* Exercise data

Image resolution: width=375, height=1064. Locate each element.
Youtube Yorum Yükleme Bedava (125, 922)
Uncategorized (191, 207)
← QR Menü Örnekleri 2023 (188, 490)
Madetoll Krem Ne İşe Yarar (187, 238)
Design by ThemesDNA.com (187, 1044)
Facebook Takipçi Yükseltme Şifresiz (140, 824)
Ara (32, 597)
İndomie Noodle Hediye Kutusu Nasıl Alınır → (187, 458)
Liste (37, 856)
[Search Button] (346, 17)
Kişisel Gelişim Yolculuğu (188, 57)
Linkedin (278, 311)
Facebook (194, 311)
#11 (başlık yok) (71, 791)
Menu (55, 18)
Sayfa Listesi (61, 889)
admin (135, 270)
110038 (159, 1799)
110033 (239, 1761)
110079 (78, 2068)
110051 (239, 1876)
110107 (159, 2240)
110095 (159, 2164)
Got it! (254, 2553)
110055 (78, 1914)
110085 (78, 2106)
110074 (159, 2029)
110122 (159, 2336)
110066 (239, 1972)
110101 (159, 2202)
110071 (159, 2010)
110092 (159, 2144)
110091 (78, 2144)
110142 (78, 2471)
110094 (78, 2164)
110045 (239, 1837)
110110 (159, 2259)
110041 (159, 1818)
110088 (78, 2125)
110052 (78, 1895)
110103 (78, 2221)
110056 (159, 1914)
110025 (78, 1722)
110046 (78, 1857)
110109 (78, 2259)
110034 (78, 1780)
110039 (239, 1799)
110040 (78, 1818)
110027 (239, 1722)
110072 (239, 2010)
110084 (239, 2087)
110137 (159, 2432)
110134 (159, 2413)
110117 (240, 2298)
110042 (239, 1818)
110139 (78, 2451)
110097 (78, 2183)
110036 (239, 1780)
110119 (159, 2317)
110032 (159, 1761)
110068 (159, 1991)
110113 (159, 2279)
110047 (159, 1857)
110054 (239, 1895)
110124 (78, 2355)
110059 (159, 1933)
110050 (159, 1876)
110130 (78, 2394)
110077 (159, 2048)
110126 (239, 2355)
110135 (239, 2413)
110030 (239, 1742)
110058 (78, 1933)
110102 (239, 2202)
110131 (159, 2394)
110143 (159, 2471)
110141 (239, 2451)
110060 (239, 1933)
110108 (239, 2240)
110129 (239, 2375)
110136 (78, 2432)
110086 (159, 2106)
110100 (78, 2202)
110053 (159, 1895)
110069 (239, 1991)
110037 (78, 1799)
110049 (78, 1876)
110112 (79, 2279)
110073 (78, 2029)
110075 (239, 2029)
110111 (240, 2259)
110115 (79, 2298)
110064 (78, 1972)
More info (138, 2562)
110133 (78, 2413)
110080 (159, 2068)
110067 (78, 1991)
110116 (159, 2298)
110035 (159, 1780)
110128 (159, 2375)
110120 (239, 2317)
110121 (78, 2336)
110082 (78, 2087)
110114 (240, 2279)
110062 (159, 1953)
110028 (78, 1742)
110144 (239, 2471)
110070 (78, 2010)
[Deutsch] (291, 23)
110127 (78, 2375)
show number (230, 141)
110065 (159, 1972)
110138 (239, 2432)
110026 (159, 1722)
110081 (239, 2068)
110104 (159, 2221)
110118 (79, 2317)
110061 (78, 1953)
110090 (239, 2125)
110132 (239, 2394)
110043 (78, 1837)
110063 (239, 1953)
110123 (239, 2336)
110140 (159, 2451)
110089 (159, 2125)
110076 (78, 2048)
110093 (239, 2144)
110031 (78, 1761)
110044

* What needs to be done
The records above must be written out again exactly.

* Your solution
Image resolution: width=375, height=1064. Locate each element.
Youtube Yorum Yükleme Bedava (125, 922)
Uncategorized (191, 207)
← QR Menü Örnekleri 2023 (188, 490)
Madetoll Krem Ne İşe Yarar (187, 238)
Design by ThemesDNA.com (187, 1044)
Facebook Takipçi Yükseltme Şifresiz (140, 824)
Ara (32, 597)
İndomie Noodle Hediye Kutusu Nasıl Alınır → (187, 458)
Liste (37, 856)
[Search Button] (346, 17)
Kişisel Gelişim Yolculuğu (188, 57)
Linkedin (278, 311)
Facebook (194, 311)
#11 (başlık yok) (71, 791)
Menu (55, 18)
Sayfa Listesi (61, 889)
admin (135, 270)
110038 (159, 1799)
110033 (239, 1761)
110079 (78, 2068)
110051 (239, 1876)
110107 (159, 2240)
110095 (159, 2164)
Got it! (254, 2553)
110055 (78, 1914)
110085 (78, 2106)
110074 (159, 2029)
110122 (159, 2336)
110066 (239, 1972)
110101 (159, 2202)
110071 (159, 2010)
110092 (159, 2144)
110091 (78, 2144)
110142 (78, 2471)
110094 (78, 2164)
110045 (239, 1837)
110110 (159, 2259)
110041 (159, 1818)
110088 (78, 2125)
110052 (78, 1895)
110103 (78, 2221)
110056 (159, 1914)
110025 (78, 1722)
110046 (78, 1857)
110109 (78, 2259)
110034 (78, 1780)
110039 (239, 1799)
110040 (78, 1818)
110027 (239, 1722)
110072 (239, 2010)
110084 (239, 2087)
110137 (159, 2432)
110134 (159, 2413)
110117 (240, 2298)
110042 (239, 1818)
110139 (78, 2451)
110097 (78, 2183)
110036 (239, 1780)
110119 (159, 2317)
110032 (159, 1761)
110068 (159, 1991)
110113 (159, 2279)
110047 (159, 1857)
110054 (239, 1895)
110124 (78, 2355)
110059 (159, 1933)
110050 (159, 1876)
110130 (78, 2394)
110077 (159, 2048)
110126 (239, 2355)
110135 (239, 2413)
110030 (239, 1742)
110058 (78, 1933)
110102 (239, 2202)
110131 (159, 2394)
110143 (159, 2471)
110141 (239, 2451)
110060 (239, 1933)
110108 (239, 2240)
110129 (239, 2375)
110136 (78, 2432)
110086 (159, 2106)
110100 (78, 2202)
110053 (159, 1895)
110069 (239, 1991)
110037 (78, 1799)
110049 (78, 1876)
110112 (79, 2279)
110073 (78, 2029)
110075 (239, 2029)
110111 (240, 2259)
110115 (79, 2298)
110064 (78, 1972)
More info (138, 2562)
110133 (78, 2413)
110080 (159, 2068)
110067 (78, 1991)
110116 (159, 2298)
110035 (159, 1780)
110128 (159, 2375)
110120 (239, 2317)
110121 (78, 2336)
110082 (78, 2087)
110114 (240, 2279)
110062 (159, 1953)
110028 (78, 1742)
110144 (239, 2471)
110070 (78, 2010)
[Deutsch] (291, 23)
110127 (78, 2375)
show number (230, 141)
110065 (159, 1972)
110138 (239, 2432)
110026 (159, 1722)
110081 (239, 2068)
110104 (159, 2221)
110118 (79, 2317)
110061 (78, 1953)
110090 (239, 2125)
110132 (239, 2394)
110043 (78, 1837)
110063 (239, 1953)
110123 (239, 2336)
110140 (159, 2451)
110089 (159, 2125)
110076 (78, 2048)
110093 (239, 2144)
110031 (78, 1761)
110044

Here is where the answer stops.